#### Aufgabe A:
Erkläre in ein bis drei Sätzen, womit die Stadt Frankfurt laut dem Text über das Mahnwachenverbot die Untersagung der Mahnwache begründete.
#### Aufgabe B:
Führe den Text über das Verbot der Mahnwache in Frankfurt nach seinem letzten Satz fort.

Sie sind hier

Frankfurt verbietet Mahnwache für Naziopfer

Weil eine „inhaltliche Nähe zu den Blockupy-Protesten“ vermutet wurde, untersagte die Stadt Frankfurt (Main) die jährliche Mahnwache zum Gedenken an die verfolgten Homosexuellen im Dritten Reich. Ein verheerendes Signal am Internationalen Tag gegen Homophobie.

Von Roland Sieber
 
Am Dienstag erreichte ein 13-seitiges Schreiben der Stadt Frankfurt am Main den Arbeitskreis der Lesben und Schwulen in der SPD. Darin wird ein Verbot der jährlichen Mahnwache zum Gedenken an die verfolgten Homosexuellen mitgeteilt. Dieses wird mit einer inhaltlichen Nähe zu den „Blockupy-Protesten“ begründet. Dazu der Anmelder der Mahnwache, der SPD-Stadtverordnete Christian Heimpel: „Es ist für uns als Organisatoren der Mahnwache nicht hinnehmbar, dass das Ordnungsamt unsere Mahnwache, welche mittlerweile zum dritten Mal stattfinden soll, verboten hat. Wir wollen uns am Internationalen Tag gegen Homophobie im stillen Gedenken an die Opfer von Mord und Verfolgung erinnern. Die Mahnwache in Bezug zur Blockupy-Demo zu stellen ist schlichtweg Unsinn.“

Die Anmelder wollen heute Eilrechtsschutz beim Verwaltungsgericht Frankfurt gegen das Verbot der friedlichen Mahnwache beantragen und erhalten dabei Unterstützung von den Organisatoren von Blockupy. Auf Nachfrage erklärte Roman Denter, aus dem Koordinierungskreis von Attac Deutschland: „Mit dem Verbot einer Kranzniederlegung für die homosexuellen Opfer des Nazi-Regimes setzt sich die Stadt Frankfurt zurück in eine vordemokratische Tradition. Die entkernte Demokratie ohne soziale und politische Grundrechte wird in diesen Tagen in Frankfurt offenbart. Wir halten dagegen: Blockupy wird stattfinden. Wir werden das demokratische Recht auf Protest auf vor Gericht und auf der Straße durchsetzen.“ Das Presseteam von Blockupy kritisierte die Stadt Frankfurt wegen den Versammlungsverboten als „Grundrechtsfreie Zone“ und hält das Verbot einer friedlichen Mahnwache für einen Schlag ins Gesicht der Opfer.

#### Folgende Daten:
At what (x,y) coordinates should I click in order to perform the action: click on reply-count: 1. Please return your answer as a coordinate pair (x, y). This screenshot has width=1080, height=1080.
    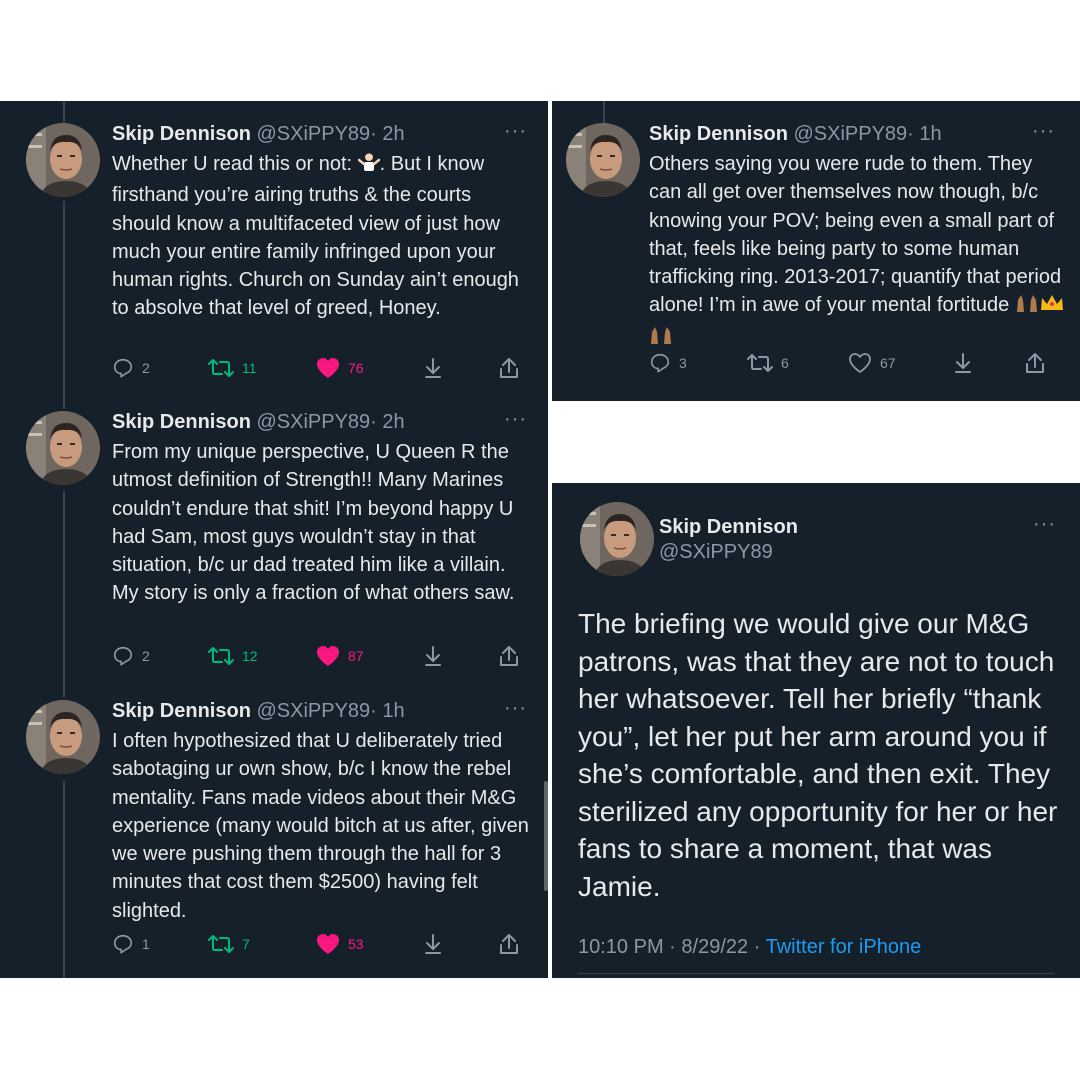
    Looking at the image, I should click on (146, 944).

#### Lösung A:
Die Stadt Frankfurt begründete das Verbot mit einer vermuteten inhaltlichen Nähe der Mahnwache zu den Blockupy-Protesten. Das teilte sie in einem 13-seitigen Schreiben an den Arbeitskreis der Lesben und Schwulen in der SPD mit.

#### Lösung B:
 
Der Fraktionsvorsitzenden der Grünen im Römer, Manuel Stock erklärte in einem Telefoninterview: „Aus der Sicht des Ordnungsamtes ist das Verbot wegen der örtlich und zeitgleich angekündigten Blockupy-Protesten sicherlich nachvollziehbar. Ich halte das Verbot der Mahnwache für die während der Nazi-Zeit verfolgten Homosexuellen am Donnerstag aber für mehr als unglücklich. Der Frankfurter Engel wurde als Mahnmal gegen Homosexuellenverfolgung von einer rot-grünen Stadtregierung angestoßen und ich habe noch das Plakat der Initiative in meinem Büro hängen.“ Die mitregierende CDU gab bisher keine Stellungsnahme hierzu ab und auch die Frankfurter Oberbürgermeisterin Petra Roth äußerte sich noch nicht zur Sache.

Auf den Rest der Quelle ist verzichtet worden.